From Deutsche:
What does iron ore into ‘the 30s’ mean for the economy, policy and the AUD? At least some of the weakness in iron ore prices reflects the increase in supply out of Australia. As Figure 1 shows, the slump in iron ore prices this year has coincided with strong growth in Australian exports. Of course it is possible that iron ore prices could fall to the levels below the costs of major Australian producers and hence see lower local production and exports. These points are around $US36/tonne and $USD26/tonne. However, a lot of non-traditional and uneconomic production would need to remain in market to sustain those price levels in our view; something that is possible, but unlikely.
A weaker iron ore price would, ordinarily, impact the outlook for investment. However, the mining investment boom is now long past. As a result, mining investment will continue to fall over the coming year largely independently of commodity prices (with any changes in maintenance capex ‘at the margin’ from a macro perspective). Of course, lower commodity prices do impact the profitability of mining companies – although with the sector having a large share of foreign ownership much of the weakness in profitability is offset by a lower net income deficit.

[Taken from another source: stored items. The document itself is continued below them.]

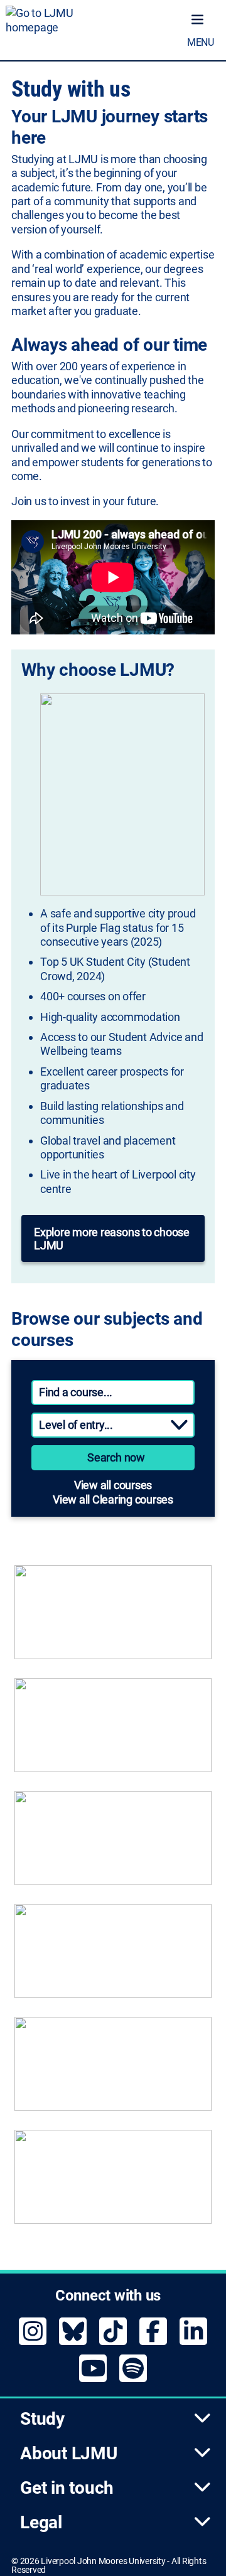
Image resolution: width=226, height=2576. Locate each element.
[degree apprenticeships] (113, 1844)
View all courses (113, 1485)
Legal (41, 2522)
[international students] (113, 2070)
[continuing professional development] (113, 1957)
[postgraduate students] (113, 1731)
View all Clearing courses (113, 1499)
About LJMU (68, 2453)
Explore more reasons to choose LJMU (112, 1239)
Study (42, 2418)
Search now (116, 1457)
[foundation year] (113, 2183)
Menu (200, 42)
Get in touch (67, 2487)
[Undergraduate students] (113, 1618)
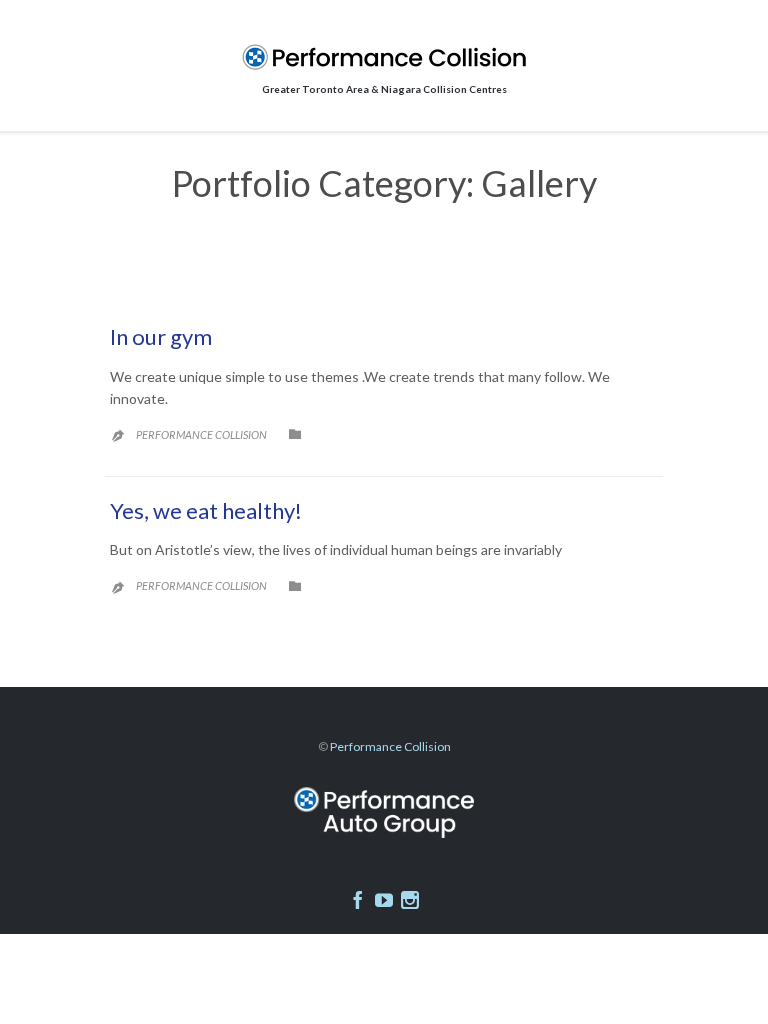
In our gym (161, 336)
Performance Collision (201, 434)
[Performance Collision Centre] (384, 57)
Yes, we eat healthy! (206, 510)
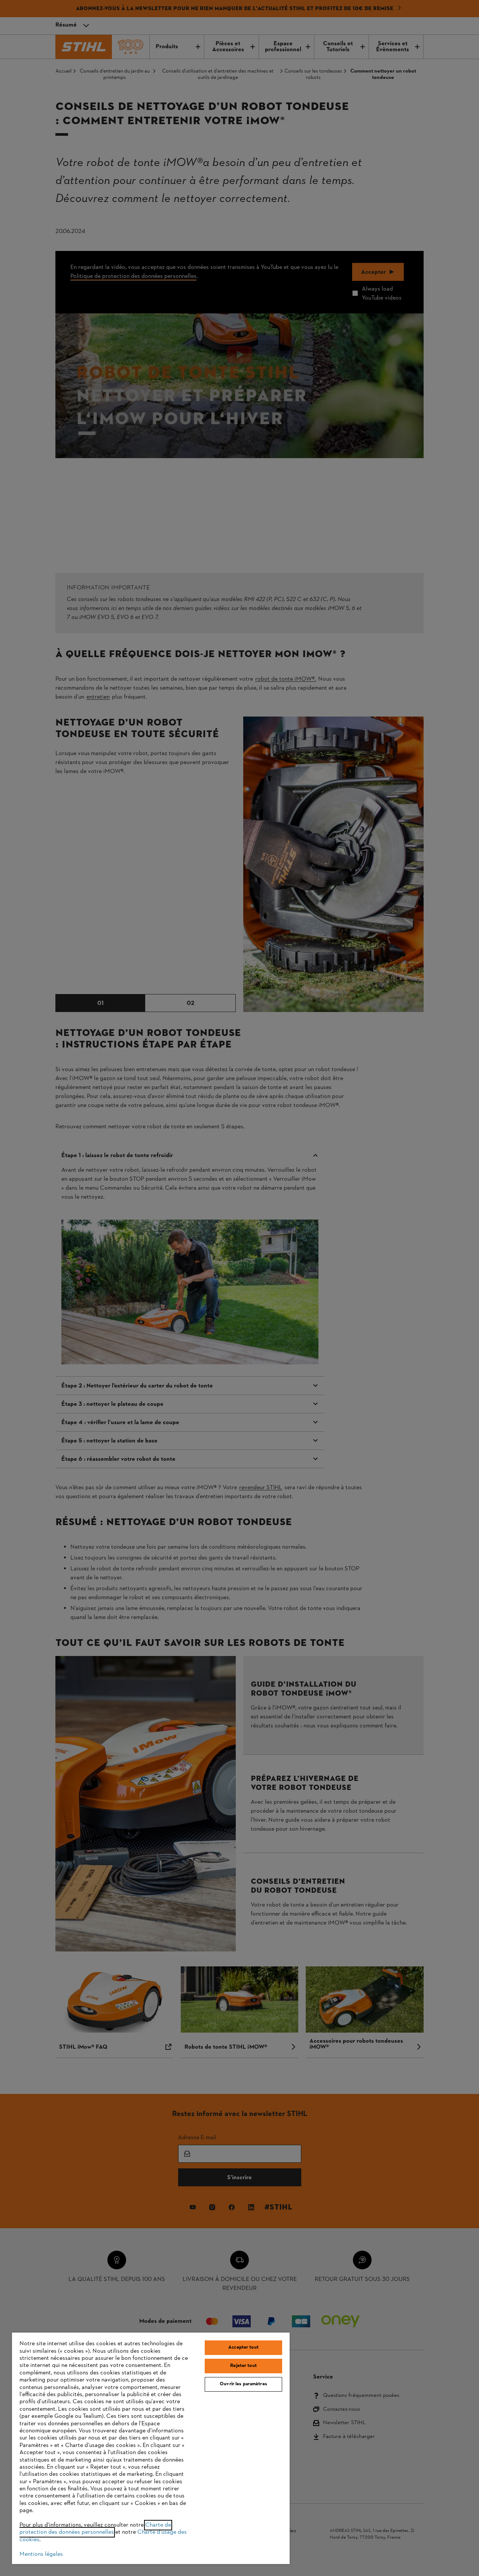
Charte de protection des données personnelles (95, 2528)
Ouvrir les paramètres (243, 2384)
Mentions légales (41, 2554)
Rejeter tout (243, 2365)
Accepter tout (243, 2347)
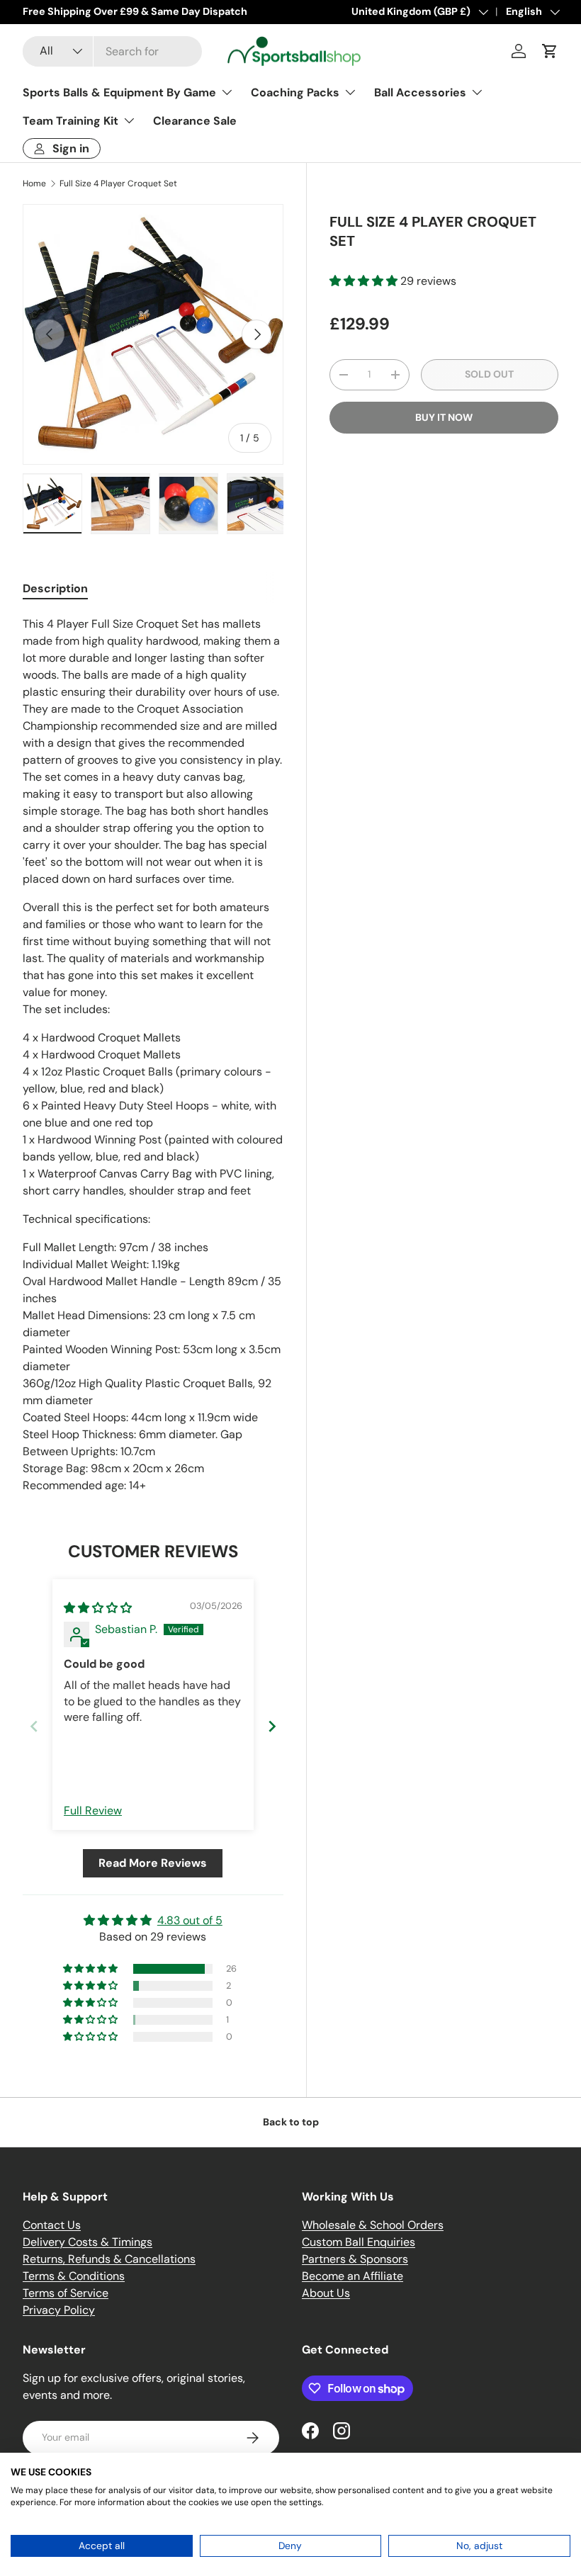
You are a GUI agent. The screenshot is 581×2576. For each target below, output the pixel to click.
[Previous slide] (34, 1726)
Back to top (291, 2121)
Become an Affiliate (352, 2276)
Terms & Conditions (74, 2276)
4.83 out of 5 (189, 1920)
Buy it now (444, 417)
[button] (549, 51)
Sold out (489, 374)
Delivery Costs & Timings (87, 2242)
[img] (98, 1607)
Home (34, 183)
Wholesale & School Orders (373, 2225)
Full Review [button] (93, 1810)
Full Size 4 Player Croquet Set (118, 183)
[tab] (55, 588)
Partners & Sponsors (355, 2259)
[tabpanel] (153, 1055)
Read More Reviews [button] (152, 1862)
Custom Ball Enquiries (358, 2242)
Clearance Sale (195, 120)
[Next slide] (272, 1726)
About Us (326, 2293)
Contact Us (52, 2225)
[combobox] (112, 51)
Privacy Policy (59, 2310)
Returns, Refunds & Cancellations (109, 2259)
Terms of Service (65, 2293)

As far as the labour market is concerned, mining employment will remain under pressure – although that has been the case for some time with the shift from investment to production probably having had a larger impact on sector related employment than lower commodity prices (something that should remain the case as long as prices remain above major Australian producer break-evens). And as we have been noting for much of the year, the pick-up in employment outside the mining sector has been sufficient to see the unemployment rate move sideways.